As with the language models, these systems are not yet perfect. One of the “tells” in AI images can still be found around fingers and toes, with subjects often having more or less than their pentadactyl allowance. It is only a matter of time until this bug in the system is fully resolved and our descent into a post-truth world will be that little bit further along. These same processes are now even being used to create entirely AI-generated video clips, my favourite being a trailer for Star Wars as if it were a Wes Anderson movie.
One of the great concerns of a large number of respected scientists is whether we can go through a “singularity” event, where we as humans cease to be the dominant and most intellectually capable species on Earth. There is a so called runaway hypothesis, which assumes that if you can create a system able to improve itself, and you initially create a version “smarter” than the humans who created it, this becomes a very fast-feed forward loop. Because improvements don’t have a limitation on biology, it is possible that this rapid acceleration would trend ever upwards, and over a very short space of time could be dramatic.
If such a thing did happen, what would it mean for humanity?
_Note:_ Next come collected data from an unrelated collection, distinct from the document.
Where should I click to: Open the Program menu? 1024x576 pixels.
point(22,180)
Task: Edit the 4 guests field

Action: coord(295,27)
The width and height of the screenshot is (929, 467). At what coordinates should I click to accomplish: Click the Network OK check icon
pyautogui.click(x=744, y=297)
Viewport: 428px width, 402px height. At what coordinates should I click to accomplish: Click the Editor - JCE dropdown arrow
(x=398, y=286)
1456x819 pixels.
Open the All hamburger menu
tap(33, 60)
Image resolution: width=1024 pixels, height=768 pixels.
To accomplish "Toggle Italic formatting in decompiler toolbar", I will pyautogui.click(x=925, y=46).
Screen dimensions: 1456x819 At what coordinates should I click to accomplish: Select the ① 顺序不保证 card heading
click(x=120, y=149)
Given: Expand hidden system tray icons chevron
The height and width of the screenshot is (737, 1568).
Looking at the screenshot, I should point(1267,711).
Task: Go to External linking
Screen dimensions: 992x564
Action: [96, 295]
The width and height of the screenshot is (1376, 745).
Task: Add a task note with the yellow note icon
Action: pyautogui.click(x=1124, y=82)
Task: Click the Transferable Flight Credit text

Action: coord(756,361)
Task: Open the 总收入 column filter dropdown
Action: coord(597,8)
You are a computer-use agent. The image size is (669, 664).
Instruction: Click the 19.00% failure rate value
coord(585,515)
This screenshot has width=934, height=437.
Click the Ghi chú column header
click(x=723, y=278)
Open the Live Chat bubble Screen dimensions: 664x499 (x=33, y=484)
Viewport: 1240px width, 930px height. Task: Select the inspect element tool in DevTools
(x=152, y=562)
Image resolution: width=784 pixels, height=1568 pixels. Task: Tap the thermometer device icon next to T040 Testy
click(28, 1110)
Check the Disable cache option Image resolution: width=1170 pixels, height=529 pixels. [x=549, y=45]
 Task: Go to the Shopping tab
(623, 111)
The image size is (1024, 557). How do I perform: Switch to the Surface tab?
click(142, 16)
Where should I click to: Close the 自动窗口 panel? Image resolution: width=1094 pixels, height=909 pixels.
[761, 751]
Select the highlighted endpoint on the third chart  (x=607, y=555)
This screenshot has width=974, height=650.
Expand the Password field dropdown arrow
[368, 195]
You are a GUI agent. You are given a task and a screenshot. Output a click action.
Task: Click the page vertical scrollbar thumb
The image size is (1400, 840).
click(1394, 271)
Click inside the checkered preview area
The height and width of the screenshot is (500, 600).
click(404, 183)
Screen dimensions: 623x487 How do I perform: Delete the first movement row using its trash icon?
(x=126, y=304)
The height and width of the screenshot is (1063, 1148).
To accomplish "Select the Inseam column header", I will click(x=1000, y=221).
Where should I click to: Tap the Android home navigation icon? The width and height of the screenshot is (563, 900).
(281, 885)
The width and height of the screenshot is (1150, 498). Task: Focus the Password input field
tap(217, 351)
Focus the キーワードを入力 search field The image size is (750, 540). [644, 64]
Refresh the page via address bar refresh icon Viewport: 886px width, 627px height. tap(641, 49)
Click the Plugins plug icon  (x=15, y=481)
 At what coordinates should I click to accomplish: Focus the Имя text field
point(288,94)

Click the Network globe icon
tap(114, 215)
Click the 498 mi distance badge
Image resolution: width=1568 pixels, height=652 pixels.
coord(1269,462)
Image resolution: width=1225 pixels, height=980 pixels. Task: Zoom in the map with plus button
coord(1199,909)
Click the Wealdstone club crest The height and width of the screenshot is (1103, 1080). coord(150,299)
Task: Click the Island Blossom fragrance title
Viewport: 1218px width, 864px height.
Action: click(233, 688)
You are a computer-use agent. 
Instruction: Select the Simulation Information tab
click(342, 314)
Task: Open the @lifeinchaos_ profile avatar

Moreso, would such a hyperintelligent system have values aligned with our own?
Another such hypothesis is called the “paperclip maximiser”, whereby an AI system is imagined to be given the job of producing paperclips, and before you know it the entire world has been transformed into one giant paperclip manufacturing plant to the diminishment of everything else. Single-minded goals set for such an AI could well cause catastrophic results, and even high-minded goals may be subject to highly unpredictable secondary consequences. It is certainly the case that we would need to be careful what we wished for.
On the brighter side, there is the possibility we end up in a period of abundance provided for by the brilliance of super-human intelligence. If AI can enable us to identify and manufacture new materials, batteries or foods, the possibilities may be endless. AI-powered humanoid robots (such as Tesla’s Optimus) may do the manual labour while all of us humans sit back, enjoy and focus on the things that an AI may lack – creativity, music, art, literature, philosophy. Whether we end up in a true utopia, something more brave new world, or even whether this leads us down the road to our own extinction is very much an unknown at this point, which is simultaneously hugely concerning and/or exciting.
So, what does all this AI advancement mean for those of us in the vet world, assuming we all still exist in the next century? My feeling is that like most emergent technologies, wherever we end up will be hard to predict at this point. For the short term, AI systems are much better placed to augment human abilities rather than to replace them. Properly tuned AI systems can improve productivity and outcomes, and the effects are already being felt in a number of industries. I doubt ours will prove to be an exception.
All of this hugely dramatic progress may suddenly come to a halt – either regulatory or technologically – and we may find that the great leap we just experienced with LLMs was a one off. Or we may find that before long there are intelligences created that exceed our own and can provide a much better diagnosis and treatment plan, more reliably, faster and cheaper than any of us could. Whatever happens I think it highlights the importance of human interactions in what we do. This is something a machine can mimic, but never replace, and an area where I think our sector can refocus its efforts.
What I believe we need to keep telling ourselves as a profession, is that our primary role is to provide veterinary services to clients and their pets and to do so in a human way, regardless of what other tools we use to augment the delivery.